* Directives:
1) In the advice column, what free application records what appears on the PC screen and comes out of the speakers?
2) Please go on with the advice column from its last sentence.

* Text shown:
— start —

Houston We Have a Problem 10

  

 

Houston We Have A Problem 129, 06/11/10

 

Sing Something Simply

I would like to use a player or reader to both read text and listen to the music it applies to. Let me explain: I sing in two male voice choirs. Learning the songs is getting more difficult as I get older. I have and can make MP3s of the music for my part, which is second bass. I also have Word document files of the words. Somehow I would like to put these together so that I can follow the words as I listen or sing along with the music. I have an MP4 player but the screen is not really big enough. Something the size of the Kindle screen would, I think, be OK. Do you know of any way I can achieve this, or is it too much to hope for with present day equipment?

Peter Myatt, by email

 

Technically it is fairly straightforward and I was tempted to point you in the direction of DIY karaoke. Various software and hardware set-ups are available but they are all quite expensive and serious overkill for what you want to do. The real challenge is to do it as simply and cheaply as possible and with this method all you need is a PC with Microsoft Word and a small, free Open Source application called CamStudio (http://tinyurl.com/39oxq38). This records everything that appears on the PC screen and comes out of the speakers and saves it as a standard .avi file. So now all we have do is set up Word so that it scrolls through the lyrics at a steady speed, like an autocue, whilst playing your MP3 file, record it all with CamStudio and hey presto, instant home made Karaoke.

 

The little-known Word feature we’re going to use is called AutoScroll. In most versions you’ll find it by going to Tools > Customise. Select the Commands tab, scroll down the Categories list and highlight 'All Commands'. Scroll down the right hand Commands window to Auto Scroll, then click, drag and drop it onto a toolbar and a button appears. Close the Customise box and it is ready to use. I recommend a few dry runs with your lyrics document and the music playing to get the hang of adjusting scroll speed to sync with the playback. You might also want to increase font size and double or triple space the lines to improve legibility.

— end —

Entries from a dataset

— start —

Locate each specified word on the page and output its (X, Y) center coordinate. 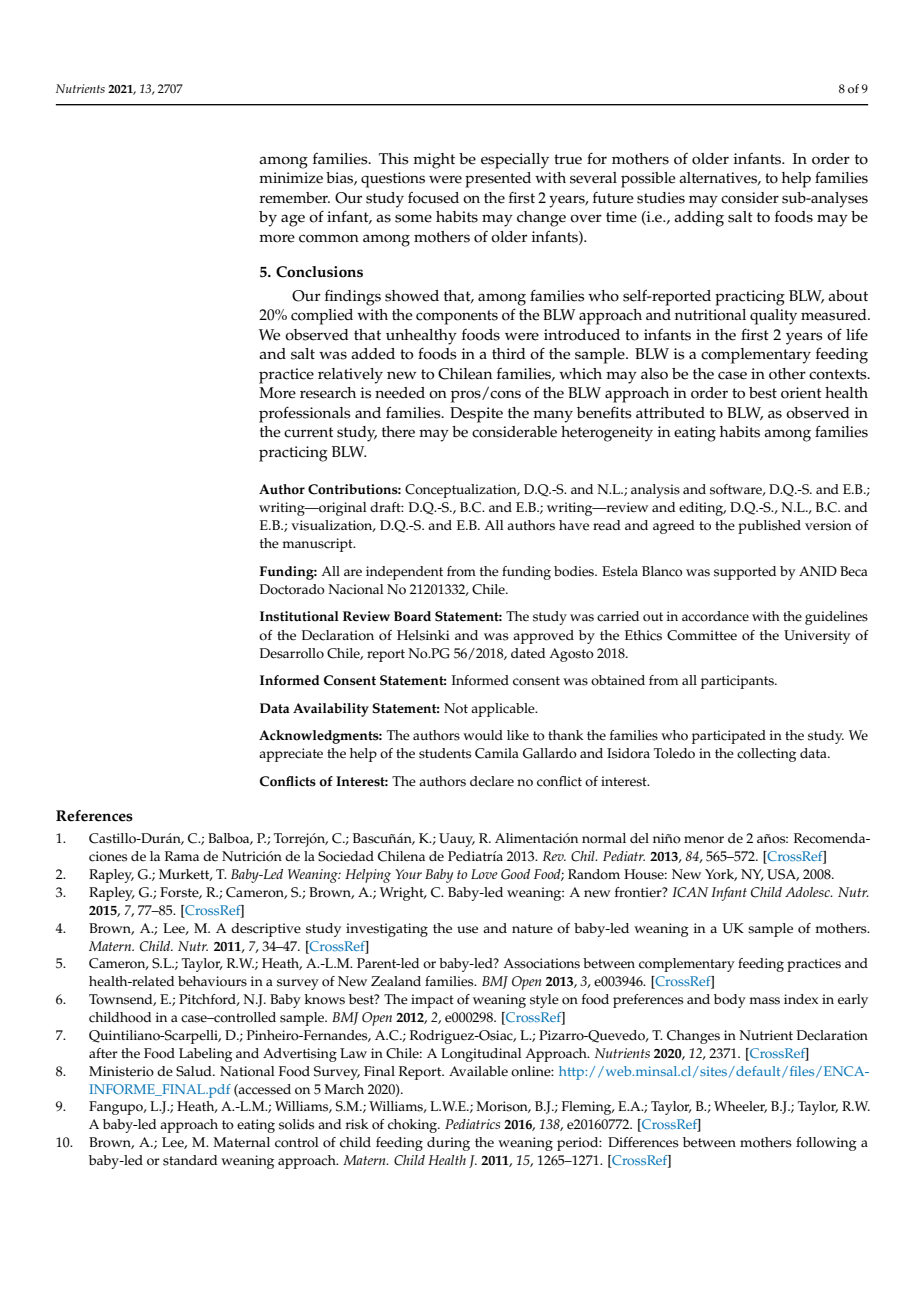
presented (498, 180)
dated (528, 653)
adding (699, 219)
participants (738, 682)
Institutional (299, 616)
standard (190, 1160)
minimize (291, 178)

— end —

* Outputs for the tasks:
1) CamStudio

2)
 

When you are ready open the lyrics document, cue up the MP3 track in your media player and open CamStudio. Minimise the CamStudio window, right click on its System Tray icon and select Record. Start MP3 replay and click Word’s Auto Scroll button. When playback has finished save the file and use Windows Movie Maker to tidy up the beginning. The finished .avi file will then play as-is on any PC or better still a netbook and many media players but if necessary you can use a utility called Freemake (http://tinyurl.com/3abbhf6) to convert it to a format suitable for other multimedia devices and players.

 

 

Printing Texts

Is there any way that I can print texts received (and sent) from my mobile phone?

Chris Cadman, by email

 

Yes, but how you do it depends on the age, make and model of the phone. The simplest solution, provided that there are not too many messages, is to Forward each text to your own email address. If your phone is a few years old it may not have this facility in which case you should still be able to forward texts to a friend or relatives phone that has email forwarding. Otherwise check your phone’s instruction manual; most mobiles made in the last ten years can be connected to a computer via a cable, infrared or Bluetooth link. The supplied software should then allow you to retrieve your messages and save or print them as required.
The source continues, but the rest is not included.